For this exercise, output the line holding "Task: Choose Repeat" and all subsequent lines of the entries below, unchanged, up to and including the last.
----------
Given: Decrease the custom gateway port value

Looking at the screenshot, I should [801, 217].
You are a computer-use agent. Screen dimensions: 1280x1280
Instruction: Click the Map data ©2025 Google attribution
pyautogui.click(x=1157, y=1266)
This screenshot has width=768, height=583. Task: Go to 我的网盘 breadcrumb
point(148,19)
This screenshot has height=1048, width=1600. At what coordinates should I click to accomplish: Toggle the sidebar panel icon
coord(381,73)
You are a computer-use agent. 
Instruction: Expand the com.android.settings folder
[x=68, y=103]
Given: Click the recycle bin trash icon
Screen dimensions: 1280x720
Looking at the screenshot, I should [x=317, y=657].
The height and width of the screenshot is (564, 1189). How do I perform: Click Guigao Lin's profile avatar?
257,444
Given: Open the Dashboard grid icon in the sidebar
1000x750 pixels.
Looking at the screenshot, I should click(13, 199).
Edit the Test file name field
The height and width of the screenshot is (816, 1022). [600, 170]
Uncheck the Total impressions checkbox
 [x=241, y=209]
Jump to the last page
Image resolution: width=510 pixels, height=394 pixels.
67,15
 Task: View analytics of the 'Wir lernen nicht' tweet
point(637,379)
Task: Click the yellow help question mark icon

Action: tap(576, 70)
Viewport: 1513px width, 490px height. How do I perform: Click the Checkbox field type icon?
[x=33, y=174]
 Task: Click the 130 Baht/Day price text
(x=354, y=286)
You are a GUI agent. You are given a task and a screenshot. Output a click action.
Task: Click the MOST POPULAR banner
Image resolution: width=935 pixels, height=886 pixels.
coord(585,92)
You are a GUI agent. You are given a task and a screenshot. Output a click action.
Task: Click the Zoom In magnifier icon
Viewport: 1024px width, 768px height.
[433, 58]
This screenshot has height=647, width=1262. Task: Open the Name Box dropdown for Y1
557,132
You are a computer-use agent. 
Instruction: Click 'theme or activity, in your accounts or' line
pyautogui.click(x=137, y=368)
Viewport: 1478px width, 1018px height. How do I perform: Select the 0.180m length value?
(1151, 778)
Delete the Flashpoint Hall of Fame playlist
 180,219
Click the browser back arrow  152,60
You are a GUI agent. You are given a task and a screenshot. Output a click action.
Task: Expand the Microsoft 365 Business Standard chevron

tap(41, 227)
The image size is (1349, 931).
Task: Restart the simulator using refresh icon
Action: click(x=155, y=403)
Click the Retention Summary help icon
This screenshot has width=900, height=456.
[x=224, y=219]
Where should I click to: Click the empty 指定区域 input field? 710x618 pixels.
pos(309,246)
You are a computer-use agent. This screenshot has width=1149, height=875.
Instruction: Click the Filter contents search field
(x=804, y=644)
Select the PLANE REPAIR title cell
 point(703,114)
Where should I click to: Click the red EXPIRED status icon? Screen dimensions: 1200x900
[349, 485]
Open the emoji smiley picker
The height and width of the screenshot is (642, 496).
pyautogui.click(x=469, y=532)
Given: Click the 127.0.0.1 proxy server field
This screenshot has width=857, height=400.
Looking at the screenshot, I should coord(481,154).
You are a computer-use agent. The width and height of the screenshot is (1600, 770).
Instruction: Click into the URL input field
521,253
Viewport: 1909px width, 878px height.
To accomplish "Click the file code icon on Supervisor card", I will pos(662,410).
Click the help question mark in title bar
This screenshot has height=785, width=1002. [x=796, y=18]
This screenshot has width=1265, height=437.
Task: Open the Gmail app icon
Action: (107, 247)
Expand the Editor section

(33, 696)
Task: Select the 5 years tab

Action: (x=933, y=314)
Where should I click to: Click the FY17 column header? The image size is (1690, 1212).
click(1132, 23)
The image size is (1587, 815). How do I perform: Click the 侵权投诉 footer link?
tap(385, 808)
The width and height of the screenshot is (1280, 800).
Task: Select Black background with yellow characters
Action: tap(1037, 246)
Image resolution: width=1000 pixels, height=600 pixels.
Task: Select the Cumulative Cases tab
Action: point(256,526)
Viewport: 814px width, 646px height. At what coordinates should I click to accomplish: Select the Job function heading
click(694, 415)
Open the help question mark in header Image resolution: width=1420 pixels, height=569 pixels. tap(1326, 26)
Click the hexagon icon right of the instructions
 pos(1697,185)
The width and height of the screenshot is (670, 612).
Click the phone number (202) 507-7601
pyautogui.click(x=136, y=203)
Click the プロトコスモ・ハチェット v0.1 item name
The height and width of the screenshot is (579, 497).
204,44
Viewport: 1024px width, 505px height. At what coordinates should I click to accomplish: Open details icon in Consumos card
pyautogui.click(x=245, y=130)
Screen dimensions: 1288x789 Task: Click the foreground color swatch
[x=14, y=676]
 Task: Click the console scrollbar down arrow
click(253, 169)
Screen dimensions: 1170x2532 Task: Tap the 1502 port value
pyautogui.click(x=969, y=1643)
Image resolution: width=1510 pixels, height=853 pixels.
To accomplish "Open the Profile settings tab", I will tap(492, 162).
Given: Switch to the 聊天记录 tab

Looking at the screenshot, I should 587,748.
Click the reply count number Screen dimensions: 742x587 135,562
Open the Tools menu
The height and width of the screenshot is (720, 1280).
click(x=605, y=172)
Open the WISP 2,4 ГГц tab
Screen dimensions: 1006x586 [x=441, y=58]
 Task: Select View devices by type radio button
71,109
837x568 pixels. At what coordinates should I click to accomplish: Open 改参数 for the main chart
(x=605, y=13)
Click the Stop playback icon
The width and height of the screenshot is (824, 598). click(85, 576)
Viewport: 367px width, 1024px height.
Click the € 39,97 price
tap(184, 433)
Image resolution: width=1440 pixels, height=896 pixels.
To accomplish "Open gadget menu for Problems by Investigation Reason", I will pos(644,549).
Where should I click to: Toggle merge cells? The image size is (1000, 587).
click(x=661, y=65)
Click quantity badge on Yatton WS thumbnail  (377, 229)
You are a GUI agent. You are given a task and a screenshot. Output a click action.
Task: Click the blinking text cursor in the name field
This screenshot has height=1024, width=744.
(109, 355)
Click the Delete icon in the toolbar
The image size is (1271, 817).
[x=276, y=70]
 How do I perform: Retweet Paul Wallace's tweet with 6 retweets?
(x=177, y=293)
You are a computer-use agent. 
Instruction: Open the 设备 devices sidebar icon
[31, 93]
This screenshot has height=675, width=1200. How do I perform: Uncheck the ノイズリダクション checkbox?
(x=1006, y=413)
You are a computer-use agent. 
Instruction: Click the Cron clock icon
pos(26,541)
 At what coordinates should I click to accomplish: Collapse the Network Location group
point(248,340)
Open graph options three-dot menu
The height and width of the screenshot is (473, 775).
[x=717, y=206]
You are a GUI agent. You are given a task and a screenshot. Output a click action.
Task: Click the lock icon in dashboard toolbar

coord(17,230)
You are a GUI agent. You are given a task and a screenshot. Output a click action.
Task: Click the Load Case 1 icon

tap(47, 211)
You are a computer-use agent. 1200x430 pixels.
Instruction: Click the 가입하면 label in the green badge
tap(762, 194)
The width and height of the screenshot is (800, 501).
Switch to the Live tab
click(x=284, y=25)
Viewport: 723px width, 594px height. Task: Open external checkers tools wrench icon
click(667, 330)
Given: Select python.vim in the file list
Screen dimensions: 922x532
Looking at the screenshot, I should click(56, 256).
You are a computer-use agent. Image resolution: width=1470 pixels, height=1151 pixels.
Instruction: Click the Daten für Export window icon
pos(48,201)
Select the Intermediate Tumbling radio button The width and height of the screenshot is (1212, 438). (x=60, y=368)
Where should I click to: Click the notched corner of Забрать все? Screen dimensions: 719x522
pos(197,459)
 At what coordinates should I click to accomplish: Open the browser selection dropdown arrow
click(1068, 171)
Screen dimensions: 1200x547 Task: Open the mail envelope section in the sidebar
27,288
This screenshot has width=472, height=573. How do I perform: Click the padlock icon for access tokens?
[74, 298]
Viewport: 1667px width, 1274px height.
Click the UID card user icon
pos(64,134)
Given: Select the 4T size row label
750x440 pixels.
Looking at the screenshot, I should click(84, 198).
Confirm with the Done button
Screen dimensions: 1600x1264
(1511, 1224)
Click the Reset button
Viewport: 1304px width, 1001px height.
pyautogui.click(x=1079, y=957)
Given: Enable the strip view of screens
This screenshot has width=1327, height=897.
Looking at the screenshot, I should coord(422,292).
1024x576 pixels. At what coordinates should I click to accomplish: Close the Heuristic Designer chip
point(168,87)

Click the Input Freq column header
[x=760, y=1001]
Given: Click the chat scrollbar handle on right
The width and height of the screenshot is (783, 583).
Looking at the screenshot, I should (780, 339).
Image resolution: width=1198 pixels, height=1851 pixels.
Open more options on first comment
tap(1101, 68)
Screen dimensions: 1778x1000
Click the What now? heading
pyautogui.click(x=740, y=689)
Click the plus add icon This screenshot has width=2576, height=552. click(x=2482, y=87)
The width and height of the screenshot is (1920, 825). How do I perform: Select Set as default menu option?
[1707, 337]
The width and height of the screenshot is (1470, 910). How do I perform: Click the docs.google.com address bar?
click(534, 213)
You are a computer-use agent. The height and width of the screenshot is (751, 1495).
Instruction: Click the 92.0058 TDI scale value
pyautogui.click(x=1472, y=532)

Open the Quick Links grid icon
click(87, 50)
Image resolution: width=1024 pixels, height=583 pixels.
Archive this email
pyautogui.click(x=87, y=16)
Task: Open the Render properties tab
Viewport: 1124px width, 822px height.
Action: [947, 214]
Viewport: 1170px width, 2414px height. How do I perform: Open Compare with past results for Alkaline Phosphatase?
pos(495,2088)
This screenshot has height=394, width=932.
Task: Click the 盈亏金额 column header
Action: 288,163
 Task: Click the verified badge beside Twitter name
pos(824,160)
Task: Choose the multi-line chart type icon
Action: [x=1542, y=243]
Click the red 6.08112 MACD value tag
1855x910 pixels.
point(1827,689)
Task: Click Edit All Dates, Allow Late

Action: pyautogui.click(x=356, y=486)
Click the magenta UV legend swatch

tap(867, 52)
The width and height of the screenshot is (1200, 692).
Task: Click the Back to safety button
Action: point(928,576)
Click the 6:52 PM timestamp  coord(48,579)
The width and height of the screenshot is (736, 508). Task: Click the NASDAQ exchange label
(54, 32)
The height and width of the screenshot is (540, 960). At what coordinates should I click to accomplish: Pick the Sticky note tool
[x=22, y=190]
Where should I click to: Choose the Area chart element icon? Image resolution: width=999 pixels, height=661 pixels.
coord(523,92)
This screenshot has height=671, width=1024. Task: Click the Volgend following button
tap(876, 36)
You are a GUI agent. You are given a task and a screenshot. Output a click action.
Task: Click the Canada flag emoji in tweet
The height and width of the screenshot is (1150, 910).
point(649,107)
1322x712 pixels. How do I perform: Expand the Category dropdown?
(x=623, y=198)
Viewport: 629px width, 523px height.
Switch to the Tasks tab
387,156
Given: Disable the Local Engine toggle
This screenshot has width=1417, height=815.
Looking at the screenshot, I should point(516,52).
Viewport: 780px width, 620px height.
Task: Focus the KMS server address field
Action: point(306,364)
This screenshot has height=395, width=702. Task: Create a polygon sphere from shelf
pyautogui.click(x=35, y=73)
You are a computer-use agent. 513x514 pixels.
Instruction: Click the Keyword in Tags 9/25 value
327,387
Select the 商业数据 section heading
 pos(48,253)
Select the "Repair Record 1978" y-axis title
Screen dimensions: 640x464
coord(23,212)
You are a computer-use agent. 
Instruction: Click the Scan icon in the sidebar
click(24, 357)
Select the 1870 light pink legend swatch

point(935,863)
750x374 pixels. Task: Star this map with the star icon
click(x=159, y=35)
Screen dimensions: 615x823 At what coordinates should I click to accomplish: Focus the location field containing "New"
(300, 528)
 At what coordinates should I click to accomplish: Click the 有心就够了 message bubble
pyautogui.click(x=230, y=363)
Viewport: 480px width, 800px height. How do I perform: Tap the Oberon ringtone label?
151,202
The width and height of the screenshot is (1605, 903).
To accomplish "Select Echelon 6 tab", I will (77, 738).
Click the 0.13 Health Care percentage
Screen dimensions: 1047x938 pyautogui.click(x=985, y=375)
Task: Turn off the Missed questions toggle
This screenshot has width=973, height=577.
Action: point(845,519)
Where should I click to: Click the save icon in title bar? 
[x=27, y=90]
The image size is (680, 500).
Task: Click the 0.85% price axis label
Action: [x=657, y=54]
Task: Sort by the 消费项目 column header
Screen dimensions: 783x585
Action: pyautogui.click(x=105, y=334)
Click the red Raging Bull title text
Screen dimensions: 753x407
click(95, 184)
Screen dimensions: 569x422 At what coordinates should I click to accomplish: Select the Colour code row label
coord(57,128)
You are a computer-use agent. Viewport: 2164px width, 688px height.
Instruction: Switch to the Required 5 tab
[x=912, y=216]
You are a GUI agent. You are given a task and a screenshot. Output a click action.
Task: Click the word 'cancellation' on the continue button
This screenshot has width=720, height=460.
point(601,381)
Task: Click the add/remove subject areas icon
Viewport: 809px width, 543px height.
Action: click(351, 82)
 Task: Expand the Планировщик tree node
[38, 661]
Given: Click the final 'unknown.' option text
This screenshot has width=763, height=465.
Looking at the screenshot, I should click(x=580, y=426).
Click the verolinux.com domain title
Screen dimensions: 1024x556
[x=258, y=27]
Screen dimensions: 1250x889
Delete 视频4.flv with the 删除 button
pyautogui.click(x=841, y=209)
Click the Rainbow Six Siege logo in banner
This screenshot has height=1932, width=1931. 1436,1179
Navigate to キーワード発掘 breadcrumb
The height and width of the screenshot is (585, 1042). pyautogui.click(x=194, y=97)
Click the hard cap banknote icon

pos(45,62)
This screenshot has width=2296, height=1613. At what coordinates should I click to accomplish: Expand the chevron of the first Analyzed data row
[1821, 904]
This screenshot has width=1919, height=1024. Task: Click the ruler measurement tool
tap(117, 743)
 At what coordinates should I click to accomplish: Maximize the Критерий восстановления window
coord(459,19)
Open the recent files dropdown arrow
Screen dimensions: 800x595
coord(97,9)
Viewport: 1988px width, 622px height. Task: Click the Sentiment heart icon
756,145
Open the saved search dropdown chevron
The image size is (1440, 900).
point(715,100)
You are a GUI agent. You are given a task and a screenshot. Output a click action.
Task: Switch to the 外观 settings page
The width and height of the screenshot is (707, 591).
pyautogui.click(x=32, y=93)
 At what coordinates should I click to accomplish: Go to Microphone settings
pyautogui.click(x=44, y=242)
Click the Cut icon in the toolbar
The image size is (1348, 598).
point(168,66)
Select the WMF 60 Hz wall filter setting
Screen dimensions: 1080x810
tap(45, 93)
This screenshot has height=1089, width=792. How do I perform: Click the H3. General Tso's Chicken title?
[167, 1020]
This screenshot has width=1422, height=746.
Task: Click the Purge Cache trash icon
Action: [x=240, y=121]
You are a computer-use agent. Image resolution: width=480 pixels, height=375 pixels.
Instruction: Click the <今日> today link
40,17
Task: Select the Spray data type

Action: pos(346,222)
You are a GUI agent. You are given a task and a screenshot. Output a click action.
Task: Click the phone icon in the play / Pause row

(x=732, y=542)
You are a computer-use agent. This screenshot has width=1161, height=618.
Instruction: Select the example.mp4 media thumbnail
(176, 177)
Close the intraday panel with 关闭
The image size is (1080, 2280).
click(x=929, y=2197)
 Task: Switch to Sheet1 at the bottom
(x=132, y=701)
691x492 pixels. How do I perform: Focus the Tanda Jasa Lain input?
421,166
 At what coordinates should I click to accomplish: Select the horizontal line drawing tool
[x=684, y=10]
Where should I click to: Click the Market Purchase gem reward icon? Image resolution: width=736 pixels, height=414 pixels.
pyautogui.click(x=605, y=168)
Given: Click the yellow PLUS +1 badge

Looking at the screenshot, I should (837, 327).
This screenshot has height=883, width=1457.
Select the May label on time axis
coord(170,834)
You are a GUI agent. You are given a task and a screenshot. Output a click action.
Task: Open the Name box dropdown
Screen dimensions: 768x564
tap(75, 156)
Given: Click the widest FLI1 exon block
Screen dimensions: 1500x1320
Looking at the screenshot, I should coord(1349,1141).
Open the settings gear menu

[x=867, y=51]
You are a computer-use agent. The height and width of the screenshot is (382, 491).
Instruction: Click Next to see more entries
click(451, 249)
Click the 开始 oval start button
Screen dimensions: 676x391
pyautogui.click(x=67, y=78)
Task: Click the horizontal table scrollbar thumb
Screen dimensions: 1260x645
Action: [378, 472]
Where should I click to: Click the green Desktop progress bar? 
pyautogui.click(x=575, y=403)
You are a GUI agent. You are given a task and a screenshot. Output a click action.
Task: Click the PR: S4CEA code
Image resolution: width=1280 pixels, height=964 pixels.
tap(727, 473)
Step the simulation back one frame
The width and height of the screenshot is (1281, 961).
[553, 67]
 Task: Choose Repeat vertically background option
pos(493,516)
----------
• _Exercise output_:
 Task: Choose Repeat vertically background option
pos(493,516)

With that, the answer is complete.